1994_06_june_seats

The new third ACT Federal electorate is to be called Namadgi, the ACT redistribution committee proposed yesterday.

The seat will take in the whole of Tuggeranong, the Woden suburbs of Chifley, Farrer, Isaacs, Mawson, Pearce and Torrens and rural ACT to the south.

Canberra became entitled to a third seat shortly after the last election. It went into the election with the two largest federal seats, Canberra and Fraser. Fraser remains the northern seat. Canberra is now the central seat.

Fraser embraces the whole of Belconnen, Gungahlin, Hall and Jervis Bay.

Canberra embraces the whole of North and South Canberra (Burley Griffin Canberra), Weston Creek, the Woden suburbs of Curtin, Garran, Lyons, O’Malley and Phillip.

The Electoral Act requires that voter-equality requirements be put ahead of community-of-interest requirements, so it woudl have been impossible for the commissioners to split the ACT exactly along township lines. This was also the experience those who drew up the ACT Legislative Assembly boundaries.

The committee took into account the expected larger population growth of Gungahlin so that the seats will be very close in population in 1998. (see table). The committee members are electoral commissioner Brian Cox, ACT returning officer Michael Clancy, acting surveyor-general Doug White and Moira Scollay.

Objections to the names and boundaries can be made up to July 27. Objections will be considered by the augmented Electoral Commission _ the redistribution committee plus Trevor Morling, QC, and statistician Ian Castles.

All three seats, on 1993 figures, are safe Labor seats. Canberra is likely to be less safe than the other two, however.

The sitting Member for Fraser, John Langmore, has said he would move to the seat of Canberra, leaving a pre-selection tussle for Fraser, one of the leading contenders for which is David Wedgewood, a senior adviser to Chief Minister Rosemary Follett. Mr Langmore lives in Fraser, but his electorate office is in what would become the seat of Canberra.

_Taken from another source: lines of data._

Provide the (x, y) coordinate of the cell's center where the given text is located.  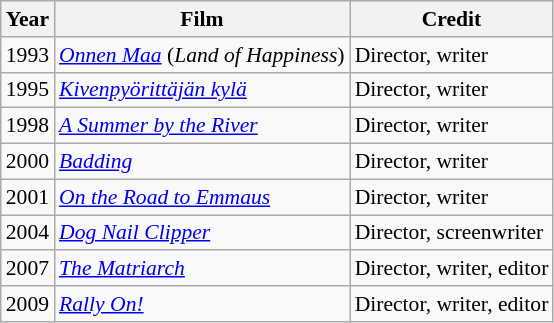
2009 (28, 304)
2007 (28, 269)
A Summer by the River (202, 126)
On the Road to Emmaus (202, 197)
1993 (28, 55)
Year (28, 19)
Film (202, 19)
2004 (28, 233)
2001 (28, 197)
Dog Nail Clipper (202, 233)
Onnen Maa (Land of Happiness) (202, 55)
Badding (202, 162)
Rally On! (202, 304)
1995 (28, 90)
Credit (452, 19)
Director, screenwriter (452, 233)
1998 (28, 126)
The Matriarch (202, 269)
Kivenpyörittäjän kylä (202, 90)
2000 (28, 162)
Search for the cell housing the specified text and yield its [X, Y] center coordinate. 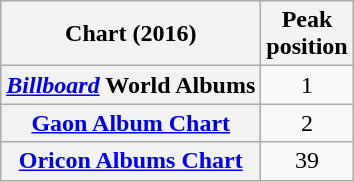
1 [307, 85]
39 [307, 161]
Billboard World Albums [131, 85]
Peakposition [307, 34]
Chart (2016) [131, 34]
2 [307, 123]
Gaon Album Chart [131, 123]
Oricon Albums Chart [131, 161]
For the text-containing cell, return its midpoint in [X, Y] coordinate format. 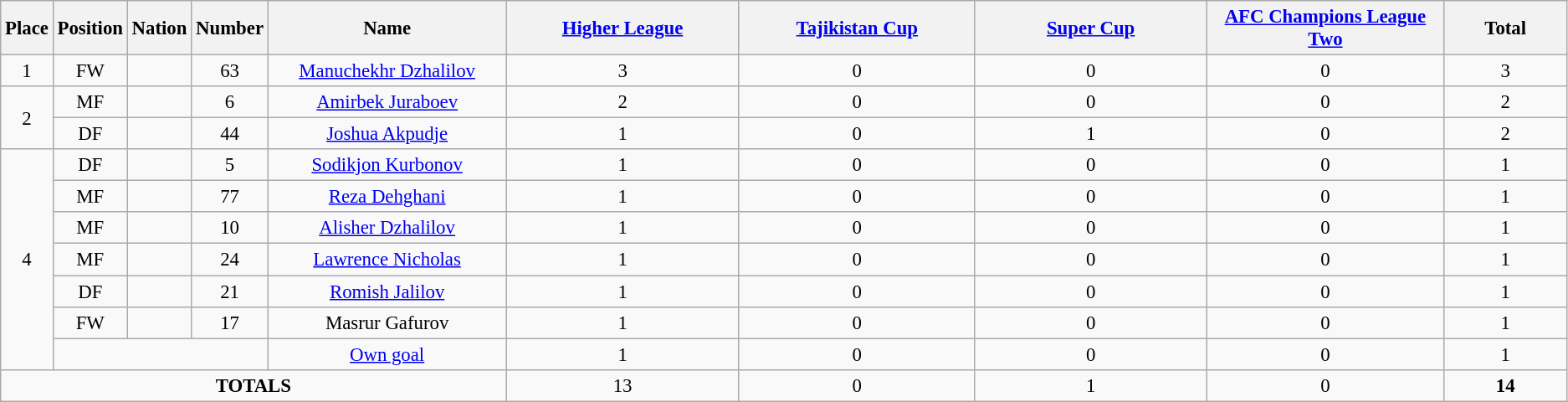
13 [623, 385]
TOTALS [254, 385]
Joshua Akpudje [387, 134]
63 [230, 71]
Number [230, 28]
14 [1506, 385]
Sodikjon Kurbonov [387, 165]
Name [387, 28]
17 [230, 322]
Alisher Dzhalilov [387, 228]
77 [230, 197]
Super Cup [1090, 28]
Position [90, 28]
Total [1506, 28]
Own goal [387, 354]
Lawrence Nicholas [387, 259]
AFC Champions League Two [1325, 28]
Place [27, 28]
Higher League [623, 28]
5 [230, 165]
24 [230, 259]
Tajikistan Cup [857, 28]
10 [230, 228]
21 [230, 291]
Masrur Gafurov [387, 322]
44 [230, 134]
Manuchekhr Dzhalilov [387, 71]
Amirbek Juraboev [387, 102]
6 [230, 102]
Nation [159, 28]
Romish Jalilov [387, 291]
4 [27, 259]
Reza Dehghani [387, 197]
Capture the cell that displays the provided text and extract its [x, y] central coordinate. 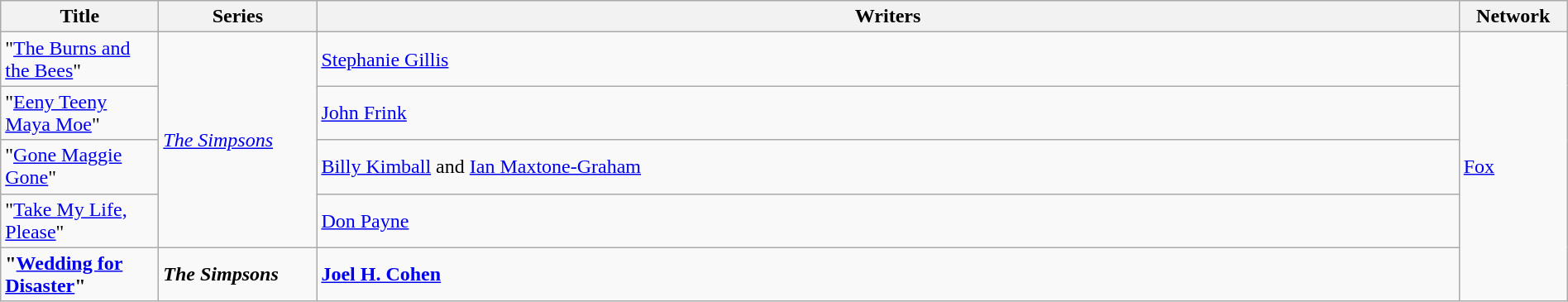
Network [1513, 17]
"Gone Maggie Gone" [79, 167]
"Eeny Teeny Maya Moe" [79, 112]
"The Burns and the Bees" [79, 60]
Title [79, 17]
Stephanie Gillis [888, 60]
John Frink [888, 112]
Joel H. Cohen [888, 275]
"Wedding for Disaster" [79, 275]
Fox [1513, 167]
Don Payne [888, 220]
Billy Kimball and Ian Maxtone-Graham [888, 167]
"Take My Life, Please" [79, 220]
Series [238, 17]
Writers [888, 17]
Output the (X, Y) coordinate of the center of the cell containing the given text.  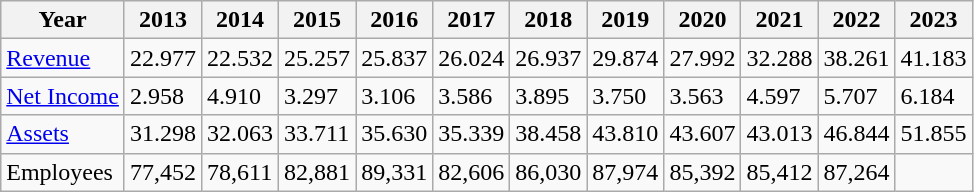
3.563 (702, 96)
31.298 (162, 134)
38.458 (548, 134)
3.106 (394, 96)
43.607 (702, 134)
85,392 (702, 172)
51.855 (934, 134)
35.339 (472, 134)
6.184 (934, 96)
43.810 (626, 134)
87,264 (856, 172)
Net Income (63, 96)
41.183 (934, 58)
2021 (780, 20)
89,331 (394, 172)
5.707 (856, 96)
Assets (63, 134)
3.297 (318, 96)
32.288 (780, 58)
22.977 (162, 58)
25.257 (318, 58)
86,030 (548, 172)
32.063 (240, 134)
26.937 (548, 58)
33.711 (318, 134)
2020 (702, 20)
46.844 (856, 134)
27.992 (702, 58)
4.910 (240, 96)
25.837 (394, 58)
Year (63, 20)
3.750 (626, 96)
2015 (318, 20)
77,452 (162, 172)
43.013 (780, 134)
29.874 (626, 58)
82,606 (472, 172)
2023 (934, 20)
2018 (548, 20)
2013 (162, 20)
Revenue (63, 58)
35.630 (394, 134)
3.586 (472, 96)
3.895 (548, 96)
Employees (63, 172)
38.261 (856, 58)
2016 (394, 20)
2017 (472, 20)
78,611 (240, 172)
85,412 (780, 172)
87,974 (626, 172)
4.597 (780, 96)
82,881 (318, 172)
22.532 (240, 58)
2019 (626, 20)
2.958 (162, 96)
26.024 (472, 58)
2014 (240, 20)
2022 (856, 20)
Determine the [x, y] coordinate at the center of the cell enclosing the given text.  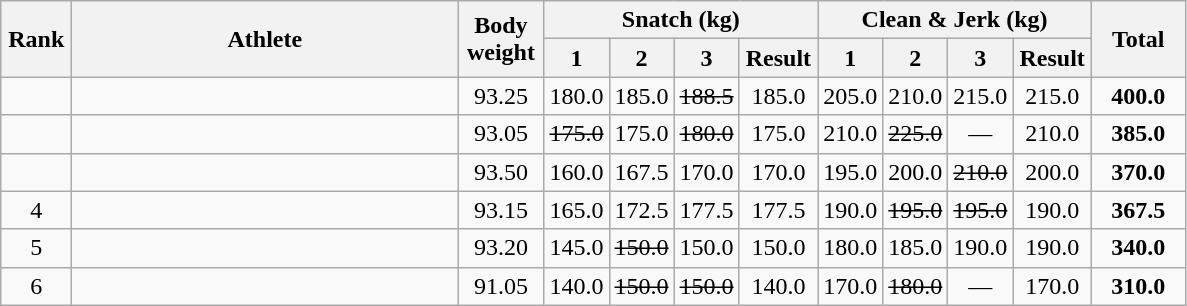
225.0 [916, 134]
93.25 [501, 96]
Total [1138, 39]
188.5 [706, 96]
160.0 [576, 172]
93.15 [501, 210]
370.0 [1138, 172]
340.0 [1138, 248]
93.20 [501, 248]
91.05 [501, 286]
93.50 [501, 172]
Clean & Jerk (kg) [955, 20]
205.0 [850, 96]
93.05 [501, 134]
310.0 [1138, 286]
Rank [36, 39]
167.5 [642, 172]
172.5 [642, 210]
Snatch (kg) [681, 20]
4 [36, 210]
367.5 [1138, 210]
400.0 [1138, 96]
Athlete [265, 39]
385.0 [1138, 134]
5 [36, 248]
6 [36, 286]
145.0 [576, 248]
Body weight [501, 39]
165.0 [576, 210]
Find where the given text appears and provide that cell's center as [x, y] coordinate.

The Member for Canberra, Ros Kelly, will move to Namadgi, which takes in much of the old Canberra electorate. Her electorate office is in Namadgi and she has long taken up the cause of Tuggeranong.

While she was in the ministry Mrs Kelly, in the Right faction, faced no pre-selection worries. Out of the ministry, though, the Left, which is very strong in nearly all parts of the ACT, may make a challenge.

Mrs Kelly has stated she will stand at the next election.

On the Liberal side, it is unlikely anyone will see the new seat as an opportunity for a Federal political career. Standing for it is more likely to be an act of apprenticeship.

The ACT was held by an independent from 1949-51, by Labor Jim Fraser from 1951-70, Kep Enderby till 1974 when a second seat was created, named after Jim Fraser.

The Liberals John Haslem held Canberra between 1975 and 1980, otherwise both seats have been Labor.

The seats do not follow the same boundaries as the three electorates for the ACT Legislative Assembly because of population requirements.

The ACT seats have to provide for one seven-member electorate and two five-member ones. However, there is some rough continuity. Fraser and Ginninderra both embrace Belconnen; Namadgi and Brindabella take in Tuggeranong and Canberra and Molonglo take in Burley Griffin Canberra.

With the new boundaries the three seats are likely to be among the smallest in Australia.